Best Of 2019-D

Dealing with public restrooms while barefoot
(In response to a discussion about entering a public restroom while barefoot, two members wrote:)
10-8-2019
From K.S.:
I doubt any public restroom can ever be truly “sanitary,” nor can the very earth we walk on or practically any other place we may be barefoot and touch with our feet. But “unsanitary” does not necessarily mean hazardous to our health, unless it relates to what or from what source we are eating.
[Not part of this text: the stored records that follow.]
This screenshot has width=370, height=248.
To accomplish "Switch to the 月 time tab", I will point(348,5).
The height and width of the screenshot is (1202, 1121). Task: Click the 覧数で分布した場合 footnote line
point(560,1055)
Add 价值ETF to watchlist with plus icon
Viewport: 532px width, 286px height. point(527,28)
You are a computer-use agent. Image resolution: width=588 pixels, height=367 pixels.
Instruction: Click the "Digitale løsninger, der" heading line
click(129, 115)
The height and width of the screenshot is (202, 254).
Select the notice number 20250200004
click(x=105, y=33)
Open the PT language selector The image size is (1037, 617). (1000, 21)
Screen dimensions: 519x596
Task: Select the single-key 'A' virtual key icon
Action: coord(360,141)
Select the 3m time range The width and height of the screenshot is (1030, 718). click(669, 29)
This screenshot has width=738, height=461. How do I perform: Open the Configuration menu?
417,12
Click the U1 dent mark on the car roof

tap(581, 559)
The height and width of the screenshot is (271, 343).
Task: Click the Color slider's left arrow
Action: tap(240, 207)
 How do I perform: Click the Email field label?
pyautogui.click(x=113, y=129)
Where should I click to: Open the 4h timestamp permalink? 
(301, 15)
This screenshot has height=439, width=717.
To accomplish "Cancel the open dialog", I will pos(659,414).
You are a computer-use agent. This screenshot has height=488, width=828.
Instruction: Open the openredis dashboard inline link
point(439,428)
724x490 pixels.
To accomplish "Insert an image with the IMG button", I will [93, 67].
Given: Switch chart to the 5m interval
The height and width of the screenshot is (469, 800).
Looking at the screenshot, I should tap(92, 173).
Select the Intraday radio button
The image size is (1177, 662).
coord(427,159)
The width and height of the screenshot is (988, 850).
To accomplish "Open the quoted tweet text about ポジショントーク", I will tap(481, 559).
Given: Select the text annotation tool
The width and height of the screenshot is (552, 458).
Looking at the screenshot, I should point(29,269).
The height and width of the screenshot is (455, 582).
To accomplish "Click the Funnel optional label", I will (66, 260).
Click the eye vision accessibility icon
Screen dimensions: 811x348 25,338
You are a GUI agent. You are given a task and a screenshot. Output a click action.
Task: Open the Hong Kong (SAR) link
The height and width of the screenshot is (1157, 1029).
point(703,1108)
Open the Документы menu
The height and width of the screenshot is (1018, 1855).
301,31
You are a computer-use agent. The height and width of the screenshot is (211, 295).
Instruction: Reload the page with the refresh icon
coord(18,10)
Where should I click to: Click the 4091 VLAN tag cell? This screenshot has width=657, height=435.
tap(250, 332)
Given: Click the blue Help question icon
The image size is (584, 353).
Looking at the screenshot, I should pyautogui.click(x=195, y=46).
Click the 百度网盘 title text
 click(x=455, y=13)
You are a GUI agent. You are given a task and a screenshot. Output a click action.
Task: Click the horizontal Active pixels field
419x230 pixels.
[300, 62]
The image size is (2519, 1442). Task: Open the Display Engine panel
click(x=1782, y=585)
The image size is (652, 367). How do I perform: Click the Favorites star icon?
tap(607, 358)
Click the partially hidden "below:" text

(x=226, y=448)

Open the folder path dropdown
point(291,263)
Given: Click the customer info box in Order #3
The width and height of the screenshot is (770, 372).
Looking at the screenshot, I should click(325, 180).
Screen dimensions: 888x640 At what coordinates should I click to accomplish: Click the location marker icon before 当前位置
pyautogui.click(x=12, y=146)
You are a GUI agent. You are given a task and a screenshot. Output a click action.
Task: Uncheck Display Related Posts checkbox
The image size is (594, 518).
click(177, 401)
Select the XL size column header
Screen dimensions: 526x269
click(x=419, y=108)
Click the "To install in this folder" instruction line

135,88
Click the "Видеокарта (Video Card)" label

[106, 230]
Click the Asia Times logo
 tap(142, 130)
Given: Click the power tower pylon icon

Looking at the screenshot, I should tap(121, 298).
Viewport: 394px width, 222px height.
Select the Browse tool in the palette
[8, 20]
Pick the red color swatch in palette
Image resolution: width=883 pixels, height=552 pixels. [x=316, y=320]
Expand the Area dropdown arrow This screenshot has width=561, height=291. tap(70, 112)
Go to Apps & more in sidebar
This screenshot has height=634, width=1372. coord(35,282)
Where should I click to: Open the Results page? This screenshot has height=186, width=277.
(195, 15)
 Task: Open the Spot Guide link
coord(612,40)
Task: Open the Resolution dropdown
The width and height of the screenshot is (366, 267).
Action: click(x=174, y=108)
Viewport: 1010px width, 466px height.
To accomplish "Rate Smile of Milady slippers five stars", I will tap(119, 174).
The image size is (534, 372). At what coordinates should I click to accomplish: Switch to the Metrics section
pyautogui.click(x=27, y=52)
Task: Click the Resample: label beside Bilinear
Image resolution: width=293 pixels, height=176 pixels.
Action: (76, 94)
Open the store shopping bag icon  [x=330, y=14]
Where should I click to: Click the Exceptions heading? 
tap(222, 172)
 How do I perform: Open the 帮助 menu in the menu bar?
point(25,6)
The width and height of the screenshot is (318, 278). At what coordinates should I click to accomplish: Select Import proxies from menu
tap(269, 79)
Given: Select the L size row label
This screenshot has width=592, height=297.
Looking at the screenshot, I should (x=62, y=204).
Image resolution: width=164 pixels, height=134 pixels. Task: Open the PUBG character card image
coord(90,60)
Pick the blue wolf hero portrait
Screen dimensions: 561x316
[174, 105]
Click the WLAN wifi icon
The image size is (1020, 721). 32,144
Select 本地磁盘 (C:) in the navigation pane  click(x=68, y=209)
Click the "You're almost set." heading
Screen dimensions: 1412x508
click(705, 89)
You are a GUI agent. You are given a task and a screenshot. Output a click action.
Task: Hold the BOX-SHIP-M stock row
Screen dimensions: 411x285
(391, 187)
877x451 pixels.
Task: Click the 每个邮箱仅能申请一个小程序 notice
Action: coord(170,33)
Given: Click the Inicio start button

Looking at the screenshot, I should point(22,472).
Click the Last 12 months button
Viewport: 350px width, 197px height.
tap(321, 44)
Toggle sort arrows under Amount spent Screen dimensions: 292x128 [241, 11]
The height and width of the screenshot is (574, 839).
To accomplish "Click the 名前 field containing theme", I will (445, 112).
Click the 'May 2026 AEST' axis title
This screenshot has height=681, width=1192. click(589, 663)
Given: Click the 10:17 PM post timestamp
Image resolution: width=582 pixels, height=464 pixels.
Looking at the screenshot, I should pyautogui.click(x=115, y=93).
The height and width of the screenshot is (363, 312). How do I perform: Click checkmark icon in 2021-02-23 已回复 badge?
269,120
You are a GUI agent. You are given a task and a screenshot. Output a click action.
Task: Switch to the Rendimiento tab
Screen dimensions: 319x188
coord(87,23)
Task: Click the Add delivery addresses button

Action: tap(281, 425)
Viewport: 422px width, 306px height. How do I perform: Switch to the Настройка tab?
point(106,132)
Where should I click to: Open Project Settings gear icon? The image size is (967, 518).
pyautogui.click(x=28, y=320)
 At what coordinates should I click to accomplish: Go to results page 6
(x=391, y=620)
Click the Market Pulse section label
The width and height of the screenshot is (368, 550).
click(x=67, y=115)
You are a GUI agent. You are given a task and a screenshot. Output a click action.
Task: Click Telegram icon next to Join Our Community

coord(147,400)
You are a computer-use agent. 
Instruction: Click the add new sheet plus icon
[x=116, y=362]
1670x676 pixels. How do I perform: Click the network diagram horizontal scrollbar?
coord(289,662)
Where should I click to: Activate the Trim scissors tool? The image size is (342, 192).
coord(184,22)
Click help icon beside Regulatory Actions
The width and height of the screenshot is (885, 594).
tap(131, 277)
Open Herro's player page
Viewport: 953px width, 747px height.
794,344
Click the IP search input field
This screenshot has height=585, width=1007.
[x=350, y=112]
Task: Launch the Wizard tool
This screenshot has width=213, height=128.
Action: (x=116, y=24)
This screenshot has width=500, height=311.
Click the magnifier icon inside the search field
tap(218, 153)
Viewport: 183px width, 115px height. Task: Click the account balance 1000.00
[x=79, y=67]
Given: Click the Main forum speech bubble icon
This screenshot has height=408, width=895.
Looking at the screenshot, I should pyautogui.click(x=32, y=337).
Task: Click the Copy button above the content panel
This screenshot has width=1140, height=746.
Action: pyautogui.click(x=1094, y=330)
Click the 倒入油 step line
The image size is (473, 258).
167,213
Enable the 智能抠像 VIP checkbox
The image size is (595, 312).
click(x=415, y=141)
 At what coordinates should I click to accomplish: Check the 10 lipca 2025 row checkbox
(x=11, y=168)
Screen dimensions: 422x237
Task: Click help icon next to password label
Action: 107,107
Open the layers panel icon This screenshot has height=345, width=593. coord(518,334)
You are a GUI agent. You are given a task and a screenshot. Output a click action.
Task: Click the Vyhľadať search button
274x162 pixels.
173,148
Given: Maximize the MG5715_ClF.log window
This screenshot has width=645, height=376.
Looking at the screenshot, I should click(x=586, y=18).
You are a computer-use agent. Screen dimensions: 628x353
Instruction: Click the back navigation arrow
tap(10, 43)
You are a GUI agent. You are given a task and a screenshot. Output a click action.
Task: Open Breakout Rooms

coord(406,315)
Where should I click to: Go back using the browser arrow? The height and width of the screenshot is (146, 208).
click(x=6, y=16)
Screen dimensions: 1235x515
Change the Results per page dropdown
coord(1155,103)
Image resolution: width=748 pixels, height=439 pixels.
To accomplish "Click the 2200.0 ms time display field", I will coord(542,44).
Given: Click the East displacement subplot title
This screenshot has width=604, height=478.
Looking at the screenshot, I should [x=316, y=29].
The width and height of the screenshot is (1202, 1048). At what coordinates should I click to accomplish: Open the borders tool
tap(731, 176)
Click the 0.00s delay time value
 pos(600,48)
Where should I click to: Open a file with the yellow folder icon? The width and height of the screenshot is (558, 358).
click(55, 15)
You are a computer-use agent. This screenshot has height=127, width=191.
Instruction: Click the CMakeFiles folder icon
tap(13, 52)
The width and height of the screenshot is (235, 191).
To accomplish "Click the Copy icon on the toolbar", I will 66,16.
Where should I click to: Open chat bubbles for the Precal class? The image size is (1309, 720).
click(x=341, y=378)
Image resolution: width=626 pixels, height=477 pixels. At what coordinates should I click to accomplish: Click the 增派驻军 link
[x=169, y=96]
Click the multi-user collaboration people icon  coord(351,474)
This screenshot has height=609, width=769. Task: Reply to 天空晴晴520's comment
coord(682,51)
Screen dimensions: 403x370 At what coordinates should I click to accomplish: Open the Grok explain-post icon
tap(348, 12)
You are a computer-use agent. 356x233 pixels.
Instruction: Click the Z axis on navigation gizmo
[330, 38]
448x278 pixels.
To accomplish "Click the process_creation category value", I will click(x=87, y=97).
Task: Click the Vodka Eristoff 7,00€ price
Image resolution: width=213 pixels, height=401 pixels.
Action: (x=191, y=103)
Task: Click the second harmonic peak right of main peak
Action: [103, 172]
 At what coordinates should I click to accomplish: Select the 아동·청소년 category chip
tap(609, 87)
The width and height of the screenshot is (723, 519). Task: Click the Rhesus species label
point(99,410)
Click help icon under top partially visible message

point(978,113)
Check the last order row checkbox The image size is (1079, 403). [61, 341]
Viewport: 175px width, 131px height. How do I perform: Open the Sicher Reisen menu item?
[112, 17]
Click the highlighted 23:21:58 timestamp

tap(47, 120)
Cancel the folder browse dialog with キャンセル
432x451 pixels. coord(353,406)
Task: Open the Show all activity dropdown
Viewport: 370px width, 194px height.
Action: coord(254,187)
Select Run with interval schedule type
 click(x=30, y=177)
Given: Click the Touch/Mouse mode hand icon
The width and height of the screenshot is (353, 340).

Merely touching unsanitary surfaces with bare skin – including the bottoms of our feet – is not going to do us any harm. Ingesting something from an unsanitary source is much more likely to make someone sick. Urine, feces, or anything else that could be on the floor of a public restroom is not going to do us any harm if we happen to step in it. Reluctance to do so is only due to personal squeamishness, not due to some actual harm that might befall us.

I never hesitate to walk barefoot into a public restroom, and do it all the time when I’m away from home. There’s no way I can be away from home for several hours and not have to go at least once. And I don’t ever wear shoes, so a restroom is certainly no exception. I never give it a second thought.

Just like being barefoot anywhere, I always pay attention to where I’m stepping. So if I see something that I’d just as soon not step in, I just avoid it if I can. If I have no choice – like with unknown wetness all over the floor around the toilet – I just step in it. No big deal, and I know it’s not going to hurt me.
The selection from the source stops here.